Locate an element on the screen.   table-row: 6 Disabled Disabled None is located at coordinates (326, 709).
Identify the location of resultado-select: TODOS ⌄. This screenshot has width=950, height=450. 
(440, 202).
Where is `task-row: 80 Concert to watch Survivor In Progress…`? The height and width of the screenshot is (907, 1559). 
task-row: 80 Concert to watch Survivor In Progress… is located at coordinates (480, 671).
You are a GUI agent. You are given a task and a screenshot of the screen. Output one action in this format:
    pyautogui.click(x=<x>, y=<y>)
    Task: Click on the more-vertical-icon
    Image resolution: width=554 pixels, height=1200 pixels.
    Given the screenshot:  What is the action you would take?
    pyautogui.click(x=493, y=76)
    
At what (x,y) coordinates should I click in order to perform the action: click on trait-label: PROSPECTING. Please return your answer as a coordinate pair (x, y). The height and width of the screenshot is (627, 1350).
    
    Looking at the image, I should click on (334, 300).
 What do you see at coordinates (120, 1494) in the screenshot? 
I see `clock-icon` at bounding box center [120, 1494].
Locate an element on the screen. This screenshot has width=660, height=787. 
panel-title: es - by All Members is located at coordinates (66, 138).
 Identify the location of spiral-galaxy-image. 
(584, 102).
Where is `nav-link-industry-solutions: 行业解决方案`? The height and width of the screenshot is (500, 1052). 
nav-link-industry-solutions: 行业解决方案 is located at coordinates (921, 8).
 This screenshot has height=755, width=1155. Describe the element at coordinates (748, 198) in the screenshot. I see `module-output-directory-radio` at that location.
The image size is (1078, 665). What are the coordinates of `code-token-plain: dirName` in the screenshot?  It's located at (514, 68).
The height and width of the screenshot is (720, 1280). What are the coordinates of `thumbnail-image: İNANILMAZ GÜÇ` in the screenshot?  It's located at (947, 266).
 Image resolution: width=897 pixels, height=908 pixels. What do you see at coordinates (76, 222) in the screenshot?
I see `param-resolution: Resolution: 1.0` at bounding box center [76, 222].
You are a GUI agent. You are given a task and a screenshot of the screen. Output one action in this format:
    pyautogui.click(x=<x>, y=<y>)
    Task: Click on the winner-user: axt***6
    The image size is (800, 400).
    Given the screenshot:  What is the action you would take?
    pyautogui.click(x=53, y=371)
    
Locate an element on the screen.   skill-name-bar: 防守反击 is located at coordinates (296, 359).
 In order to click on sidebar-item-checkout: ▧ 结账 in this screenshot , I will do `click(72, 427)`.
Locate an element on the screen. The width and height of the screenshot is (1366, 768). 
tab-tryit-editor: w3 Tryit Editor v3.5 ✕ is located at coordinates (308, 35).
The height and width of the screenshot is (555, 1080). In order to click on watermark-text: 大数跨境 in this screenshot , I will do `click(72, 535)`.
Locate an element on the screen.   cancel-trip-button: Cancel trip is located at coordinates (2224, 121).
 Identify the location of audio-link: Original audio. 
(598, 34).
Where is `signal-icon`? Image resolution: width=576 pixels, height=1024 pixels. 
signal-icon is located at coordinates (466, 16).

━━━━━━━━━━━━━━━━━━━━

## WHAT IS REQUIRED
Give back all of the records above word for word, without changing a single character.

## EXERCISE RESPONSE
Locate an element on the screen.   table-row: 6 Disabled Disabled None is located at coordinates (326, 709).
Identify the location of resultado-select: TODOS ⌄. This screenshot has width=950, height=450. 
(440, 202).
Where is `task-row: 80 Concert to watch Survivor In Progress…`? The height and width of the screenshot is (907, 1559). 
task-row: 80 Concert to watch Survivor In Progress… is located at coordinates (480, 671).
You are a GUI agent. You are given a task and a screenshot of the screen. Output one action in this format:
    pyautogui.click(x=<x>, y=<y>)
    Task: Click on the more-vertical-icon
    Image resolution: width=554 pixels, height=1200 pixels.
    Given the screenshot:  What is the action you would take?
    pyautogui.click(x=493, y=76)
    
At what (x,y) coordinates should I click in order to perform the action: click on trait-label: PROSPECTING. Please return your answer as a coordinate pair (x, y). The height and width of the screenshot is (627, 1350).
    
    Looking at the image, I should click on (334, 300).
 What do you see at coordinates (120, 1494) in the screenshot? 
I see `clock-icon` at bounding box center [120, 1494].
Locate an element on the screen. This screenshot has width=660, height=787. 
panel-title: es - by All Members is located at coordinates (66, 138).
 Identify the location of spiral-galaxy-image. 
(584, 102).
Where is `nav-link-industry-solutions: 行业解决方案`? The height and width of the screenshot is (500, 1052). 
nav-link-industry-solutions: 行业解决方案 is located at coordinates (921, 8).
 This screenshot has height=755, width=1155. Describe the element at coordinates (748, 198) in the screenshot. I see `module-output-directory-radio` at that location.
The image size is (1078, 665). What are the coordinates of `code-token-plain: dirName` in the screenshot?  It's located at (514, 68).
The height and width of the screenshot is (720, 1280). What are the coordinates of `thumbnail-image: İNANILMAZ GÜÇ` in the screenshot?  It's located at (947, 266).
 Image resolution: width=897 pixels, height=908 pixels. What do you see at coordinates (76, 222) in the screenshot?
I see `param-resolution: Resolution: 1.0` at bounding box center [76, 222].
You are a GUI agent. You are given a task and a screenshot of the screen. Output one action in this format:
    pyautogui.click(x=<x>, y=<y>)
    Task: Click on the winner-user: axt***6
    The image size is (800, 400).
    Given the screenshot:  What is the action you would take?
    pyautogui.click(x=53, y=371)
    
Locate an element on the screen.   skill-name-bar: 防守反击 is located at coordinates (296, 359).
 In order to click on sidebar-item-checkout: ▧ 结账 in this screenshot , I will do `click(72, 427)`.
Locate an element on the screen. The width and height of the screenshot is (1366, 768). 
tab-tryit-editor: w3 Tryit Editor v3.5 ✕ is located at coordinates (308, 35).
The height and width of the screenshot is (555, 1080). In order to click on watermark-text: 大数跨境 in this screenshot , I will do `click(72, 535)`.
Locate an element on the screen.   cancel-trip-button: Cancel trip is located at coordinates (2224, 121).
 Identify the location of audio-link: Original audio. 
(598, 34).
Where is `signal-icon`? Image resolution: width=576 pixels, height=1024 pixels. 
signal-icon is located at coordinates (466, 16).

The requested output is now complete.